Evaluating Generating SQL with LLM¶
In this recipe, we will be using taking our SQL Agent example and running evaluations on LLM call. We will be exploring various different evaluations we can run to ensure quality and expected behavior.
Check out the SQL Agent Tutorial
We will be using our LibrarianAgent
for our evaluations. For a detailed explanation regarding this code snippet, refer to the SQL Agent Tutorial.
Setup¶
To set up our environment, first let's install all of the packages we will use:
!pip install "mirascope[openai]"
!pip install pytest ipytest pytest-asyncio
import os
os.environ["OPENAI_API_KEY"] = "YOUR_API_KEY"
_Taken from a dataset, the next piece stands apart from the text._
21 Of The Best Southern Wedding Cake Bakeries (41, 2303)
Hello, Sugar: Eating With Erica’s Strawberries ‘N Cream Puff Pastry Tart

# Set the appropriate API key for the provider you're using
Evaluating the prompt using a golden dataset¶
One effective approach is to establish a golden dataset that the prompt must successfully pass. We'll leverage pytest
for this purpose, as it offers numerous testing conveniences.
import sqlite3
from typing import ClassVar
from unittest.mock import MagicMock
import ipytest
import pytest
from mirascope.core import BaseMessageParam, openai, prompt_template
from pydantic import BaseModel, ConfigDict
ipytest.autoconfig(run_in_thread=True)
class Librarian(BaseModel):
con: ClassVar[sqlite3.Connection] = sqlite3.connect("database.db")
messages: list[BaseMessageParam | openai.OpenAIMessageParam] = []
model_config = ConfigDict(arbitrary_types_allowed=True)
def _run_query(self, query: str) -> str:
"""A SELECT query to run."""
print(query)
try:
cursor = self.con.cursor()
cursor.execute(query)
res = cursor.fetchall()
return str(res)
except sqlite3.Error as e:
return str(e)
def _execute_query(self, query: str) -> str:
"""An INSERT, UPDATE, or DELETE query to execute."""
print(query)
try:
cursor = self.con.cursor()
cursor.execute(query)
rows_affected = cursor.rowcount
self.con.commit()
if rows_affected > 0:
return f"Query executed successfully, {rows_affected} row(s) were updated/inserted."
else:
return "No rows were updated/inserted."
except sqlite3.Error as e:
print(e)
return str(e)
@openai.call(model="gpt-4o-mini", stream=True)
@prompt_template(
"""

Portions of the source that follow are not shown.